### Selected extract:
▬▬▬▬▬▬

Even worse, “worship” is often misused to refer to a particular style of music: “First we sang a hymn, then a praise and worship song.” Or “I like the fast praise songs but enjoy the slow worship songs most.” In this usage, if a song is fast or loud or uses brass instruments, it’s considered “praise.” But if it is slow and quiet and intimate, maybe accompanied by guitar, that’s worship. This is a common misuse of the term “worship.”
Worship has nothing to do with the style or volume or speed of a song. God loves all kinds of music because He invented it all—fast and slow, loud and soft, old and new. You probably don’t like it all, but God does! If it is offered to God in spirit and truth, it is an act of worship.
Christians often disagree over the style of music used in worship, passionately defending their preferred style as the most biblical or God-honoring. But there is no biblical style! There are no musical notes in the Bible; we don’t even have the instruments they used in Bible times. Frankly, the music style you like best says more about you—your background and personality—than it does about God. One ethnic group’s music can sound like noise to another. But God likes variety and enjoys it all.
There is no such thing as “Christian” music; there are only Christian lyrics. It is the words that make a song sacred, not the tune. There are no spiritual tunes. If I played an unfamiliar song for you without the words, you’d have no way of knowing if it were a “Christian” song.
Worship is not for your benefit. As a pastor, I receive notes that say, “I loved the worship today. I got a lot out of it.” This is another misconception about worship. It isn’t for our benefit! We worship for God’s benefit. When we worship, our goal is to bring pleasure to God, not ourselves.
If you have ever said, “I didn’t get anything out of worship today,” you worshiped for the wrong reason. Worship isn’t for you. It’s for God. Of course, most “worship” services also include elements of fellowship, edification and evangelism, and there are benefits to worship, but we don’t worship to please ourselves. Our motive is to bring glory and pleasure to our Creator.

▬▬▬▬▬▬

### Given information:

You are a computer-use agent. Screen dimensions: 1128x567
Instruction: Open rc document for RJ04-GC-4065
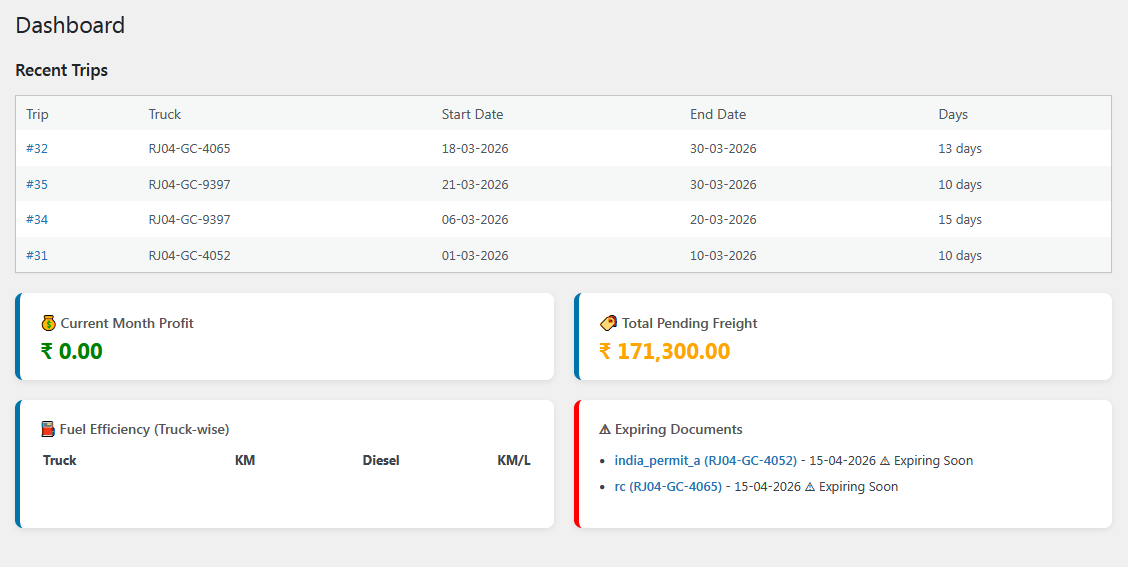point(668,487)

▬▬▬▬▬▬

Reproduce word for word the stretch of the passage on worship from "Christians often disagree" through "enjoys it all.".

Christians often disagree over the style of music used in worship, passionately defending their preferred style as the most biblical or God-honoring. But there is no biblical style! There are no musical notes in the Bible; we don’t even have the instruments they used in Bible times. Frankly, the music style you like best says more about you—your background and personality—than it does about God. One ethnic group’s music can sound like noise to another. But God likes variety and enjoys it all.